Friday, March 7, 2014

Yet Another Setback (MCL Injury)

The best diagnosis I have had for my knee yet is a grade one MCL sprain. I have really only approached one person for a diagnosis. It started hurting slightly a week and a half ago after my 20 miles and four hours of skiing day. I of course ran on it until a 17.6 mile run on very slippery roads made it worse. Who would have guessed?

I feel like an idiot most of the time when I get injured. I mean, signs clearly point to something in my body not working right, and I push it to the end of the workout, maybe even multiple days. I know, I know! That an ounce of prevention is better than the pound of cure that will have to be applied later, yet I struggle to take that first step and admit it is more than just a bruise. Soreness and discomfort are part of the sport. I have a friend who just had hip surgery on his labrum in his hip. Apparently it was like that for 10-20 years. A fantastic runner, reduced to not even going to his desk job, and using crutches for a problem that might have been diagnosed 10 years ago. We work to deal with the pain. We aim to ignore the senses in our body that say "stop!"

I am quite confident I will be fine in a month when I set off for Everest, but it's not the setback I wanted at this point. I had plans of some long, big back to back 6+ hour workout days of running and hiking. Maybe they will still happen, but putting in 30-40 miles two days in a row sounds a little hard right now when a two mile run is painful and even walking a mile involves some pain.

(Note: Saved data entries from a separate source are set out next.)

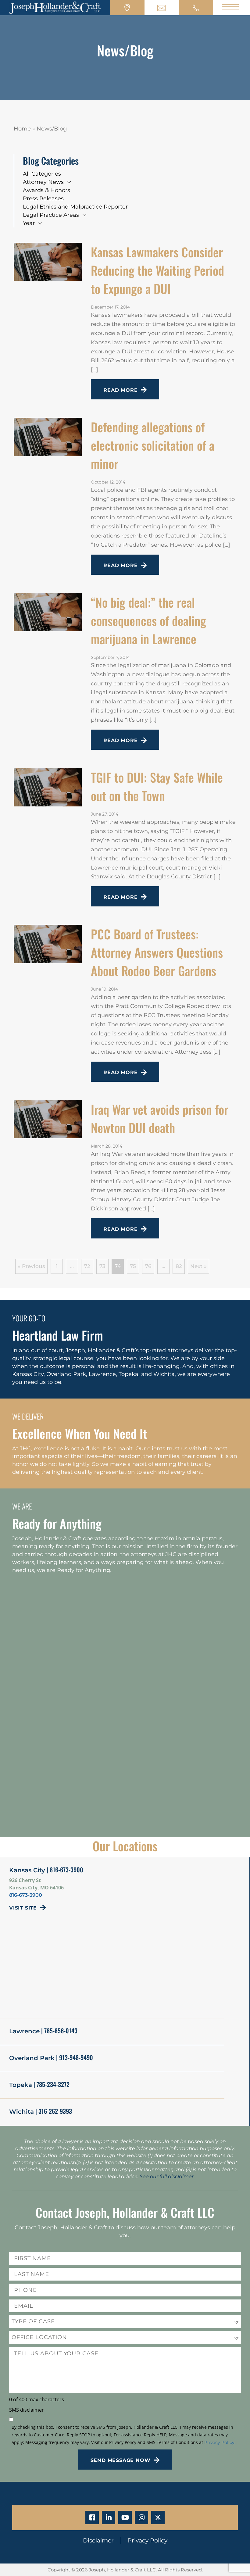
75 (133, 1266)
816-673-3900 (25, 1895)
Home (22, 128)
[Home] (55, 7)
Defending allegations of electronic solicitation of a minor (152, 445)
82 (179, 1266)
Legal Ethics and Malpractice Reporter (75, 206)
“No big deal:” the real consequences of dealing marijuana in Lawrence (148, 620)
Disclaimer (99, 2540)
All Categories (42, 173)
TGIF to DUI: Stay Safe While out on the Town (157, 786)
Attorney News (43, 182)
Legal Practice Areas (51, 215)
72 (87, 1266)
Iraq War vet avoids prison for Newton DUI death (159, 1118)
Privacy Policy (219, 2442)
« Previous (31, 1266)
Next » (198, 1266)
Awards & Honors (46, 190)
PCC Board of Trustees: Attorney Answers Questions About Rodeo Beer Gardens (157, 952)
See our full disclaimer (167, 2176)
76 (148, 1266)
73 (102, 1266)
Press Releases (43, 198)
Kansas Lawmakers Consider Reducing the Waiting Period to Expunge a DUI (157, 270)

In a perfect world, of soft trails and dry pavement, running would not stress the side of your knee. When a person runs, of the maybe 200 Newtons per step, or 200 to 300 Newtons (an even better article) that go into horizontal forces, from my experience maybe 1-10 Newtons when running in a strait line are lateral forces. In other words, between 0.5% and 5% of the force that your left foot puts into horizontal motion probably pushes your body to the right. However, at 180-190 steps per minute it is only about 0.30 seconds before your right foot pushes back the other direction. The better the runner and more efficient and more experienced generally the lower the percentage of horizontal force is put into lateral motion. However, vertical forces are 5-10 times higher than horizontal forces (5 times at faster speeds and 10 times as slower speeds). Thus, if my left foot ends up just 2 centimeters farther to the left as I push off due to sliding on snow and ice that 1 or 2 Newtons of horizontal energy going into my left leg gets a portion of the 2,000 Newtons of formerly horizontal force that amounts to roughly 40 Newtons. Alone, 40 Newtons won't break my MCL. However, put in half a dozen skiing falls the week before, some asymmetrical running around an indoor track, and a 17.6 mile run on very snowy and icy conditions, and I have significant pain.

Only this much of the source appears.